J Psychiatr Ment Health Nurs. 2023 Mar 25. doi: 10.1111/jpm.12918. Online ahead of print.

ABSTRACT

WHAT IS KNOWN ON THE SUBJECT?: Home treatment teams help people in a mental health crisis to recover. The staff goes to the person’s home, avoiding the need to go to the hospital and providing care in the person’s environment. The teams have been created in our country in recent years, becoming part of the mental health care network. WHAT THIS PAPER ADDS TO EXISTING KNOWLEDGE?: The paper presents the functioning of a CRHTT, the type of care it provides, and the coordination with the rest of the care network. It also shows the clinical results obtained in the first two years since its creation, supporting the CRHTT’s effectiveness in accompanying people with mental health crises and reducing the need for hospital care. The outstanding factors in the team operation were coordination fluidity with referral services (facilitating accessibility), a prolonged care time (about two months), and continuity of care during the CRHTT intervention (the same CRHTT professionals visited the user and the family at home) and upon discharge (CRHTT staff organized joint visits with the professionals who would care for the user and the family after home treatment). The CRHTT followed a person-centered orientation based on horizontality and dialogue. The CRHTT fostered the inclusion of the family and social network in the treatment and a deep understanding of the crisis considering social determinants. WHAT ARE THE IMPLICATIONS FOR PRACTICE?: Flexibility, approach to the person’s environment, dialogue, shared decision-making, and the inclusion of the family and social network in the treatment are central factors in CRHTT functioning. It helps the person regain control over their life and enhance their resources to face possible future crises. Training in crisis management, community mental health and family care, and teamwork (which implies joint home visits and co-responsibility with the rest of the staff, user, and the family) are relevant for CRHTT professionals.
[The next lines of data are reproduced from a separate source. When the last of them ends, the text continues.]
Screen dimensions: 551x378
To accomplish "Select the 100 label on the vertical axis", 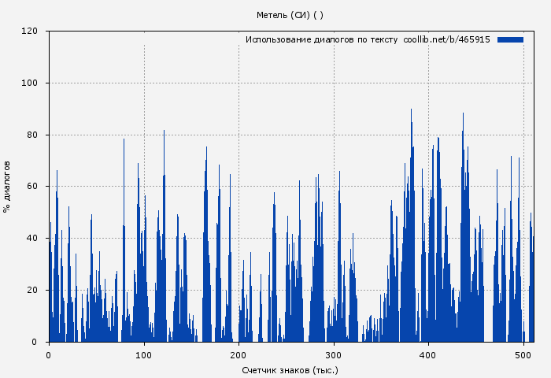I will click(30, 83).
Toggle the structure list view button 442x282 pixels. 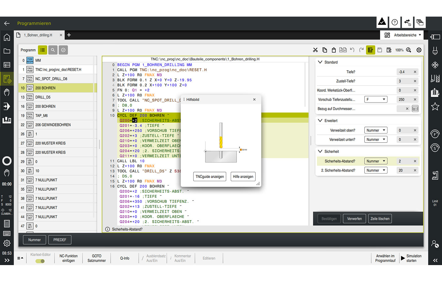pos(43,50)
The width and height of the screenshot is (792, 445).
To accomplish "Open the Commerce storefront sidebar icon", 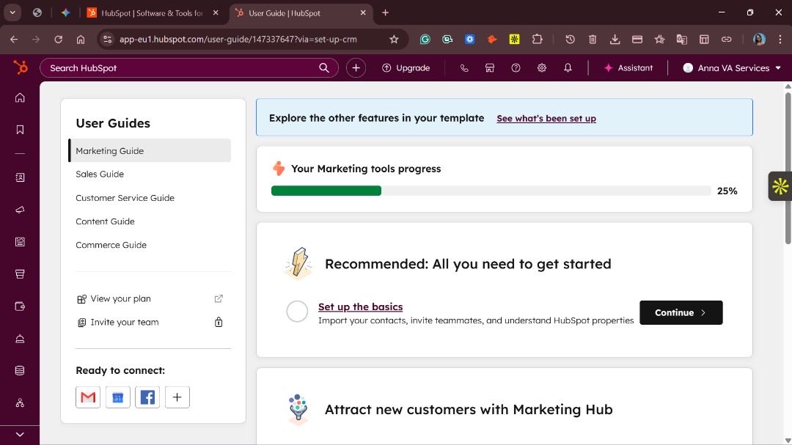I will coord(20,273).
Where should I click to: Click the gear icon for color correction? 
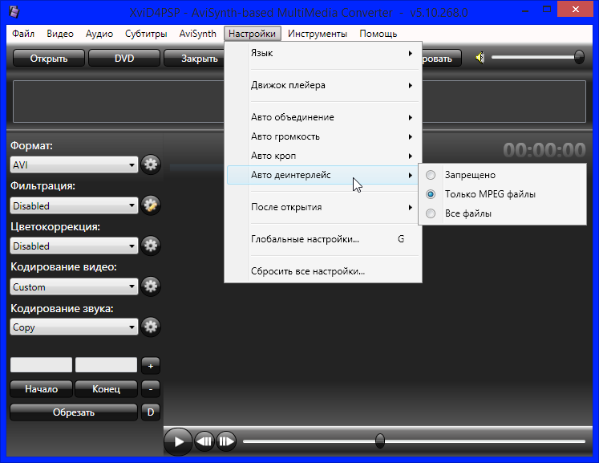point(151,246)
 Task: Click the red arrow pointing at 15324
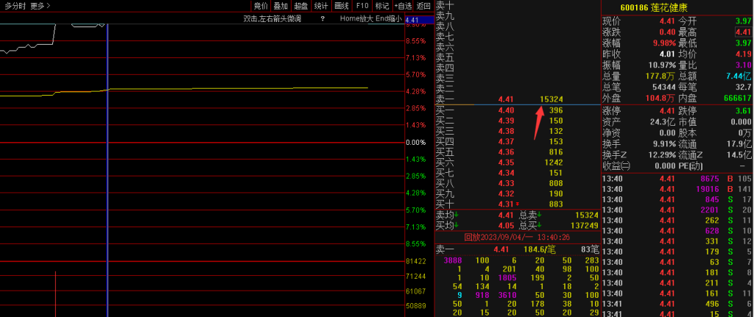click(538, 115)

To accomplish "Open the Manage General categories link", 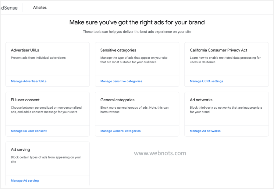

ABSTRACT: INTRODUCTION: Crisis resolution and home treatment teams (CRHTTs) provide intensive home care to people in a mental health crisis, becoming an increasingly widespread alternative to hospital admissions. However, there are wide variations in service delivery, organization, and outcomes, and little literature on how these teams work in clinical practice and different settings.
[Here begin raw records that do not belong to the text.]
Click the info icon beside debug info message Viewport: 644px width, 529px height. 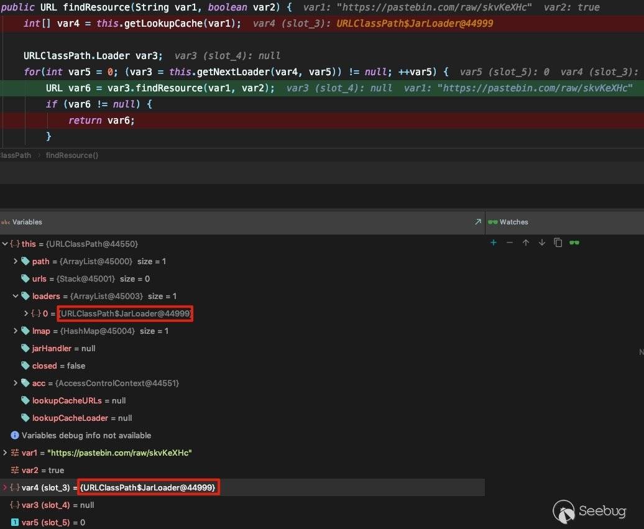15,435

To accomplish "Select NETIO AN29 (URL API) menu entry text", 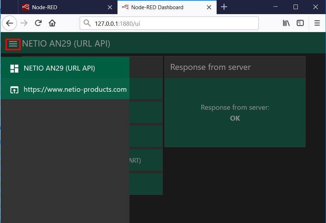I will 59,68.
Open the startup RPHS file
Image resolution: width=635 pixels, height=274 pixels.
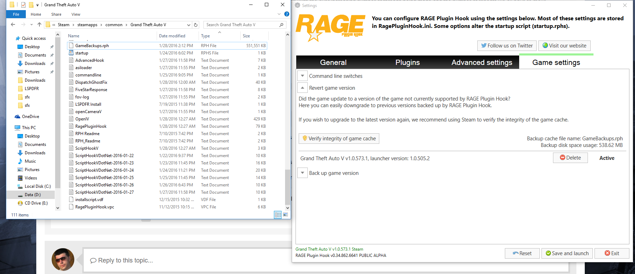tap(82, 53)
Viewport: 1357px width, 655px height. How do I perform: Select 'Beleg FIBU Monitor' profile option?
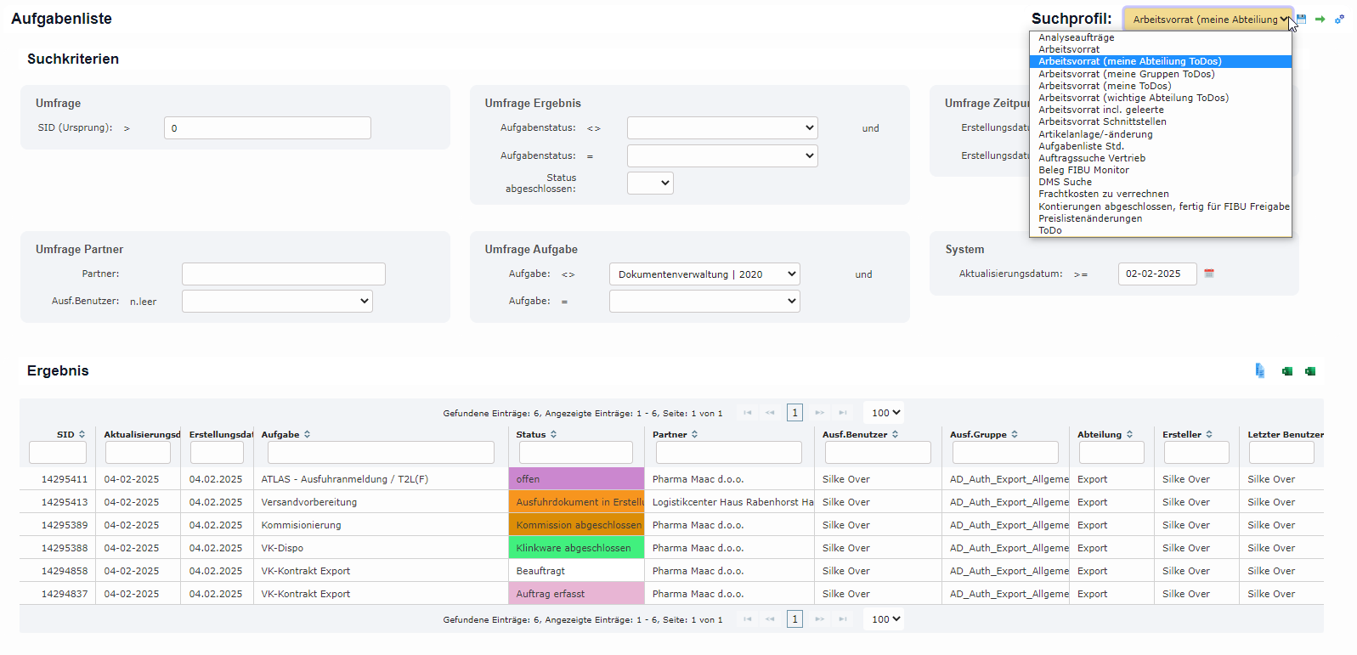click(1083, 170)
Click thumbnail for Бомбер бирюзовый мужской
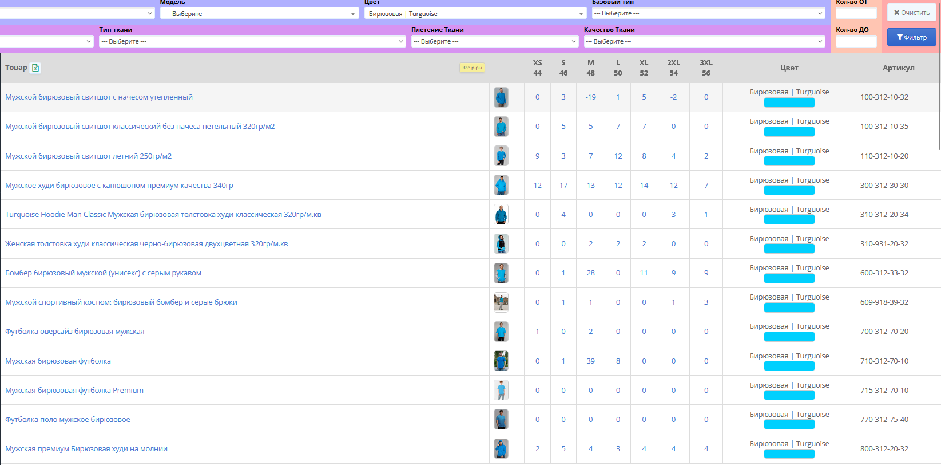 [x=501, y=273]
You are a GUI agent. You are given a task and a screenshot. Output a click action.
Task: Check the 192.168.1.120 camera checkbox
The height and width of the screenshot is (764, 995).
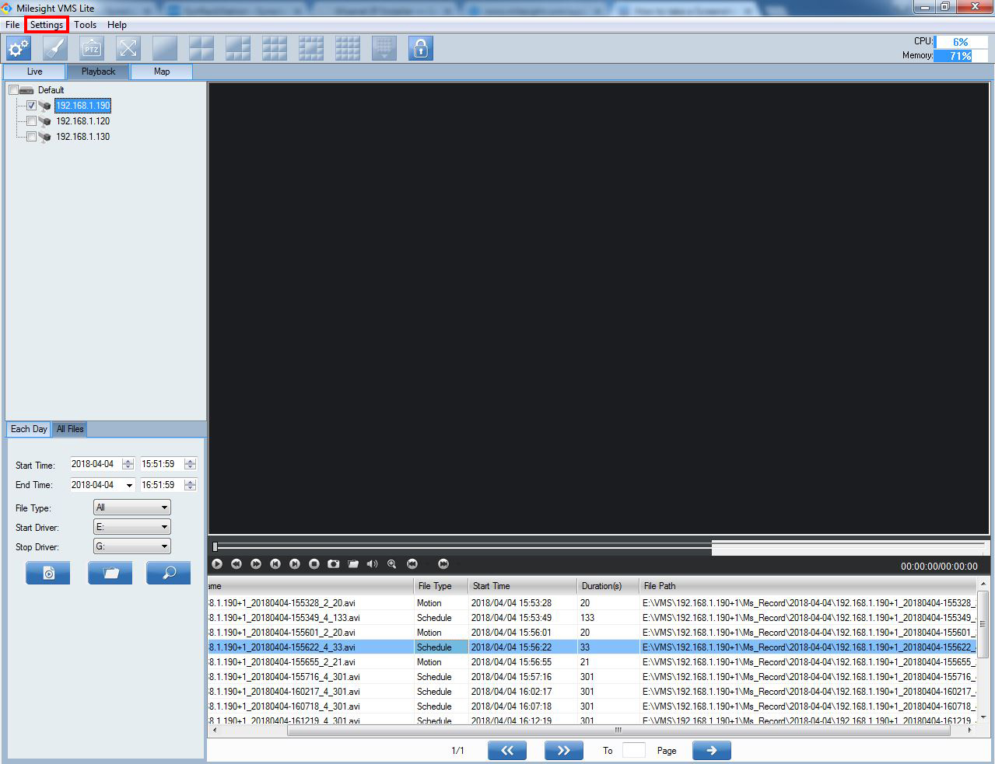coord(31,121)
AIM: To share the organizational functioning, the therapeutic approach, and the outcomes obtained in a CRHTT in Catalonia, Spain.

METHOD: A descriptive analysis of the functioning of a home treatment team, the characteristics of the people served, and the clinical results from November 2017 to December 2019 are presented.
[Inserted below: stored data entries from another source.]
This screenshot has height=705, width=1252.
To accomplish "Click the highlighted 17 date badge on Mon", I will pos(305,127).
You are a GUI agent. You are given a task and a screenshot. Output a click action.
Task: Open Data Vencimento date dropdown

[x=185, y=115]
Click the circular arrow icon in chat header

RESULTS: One hundred and five people were served, with an average stay of 57 days. And 55.24% were women, and the mean age was 41. Most people could overcome the crisis at home, and 5.71% required hospital admission during home care. A statistically significant improvement was observed in the results of the GAF and HoNOS scales at admission and discharge.

DISCUSSION: Despite reduced staff, home care was an alternative to hospital admission for most people treated.

IMPLICATIONS FOR PRACTICE: Flexibility, teamwork, and collaboration with the social network are relevant factors when accompanying the recovery process at home.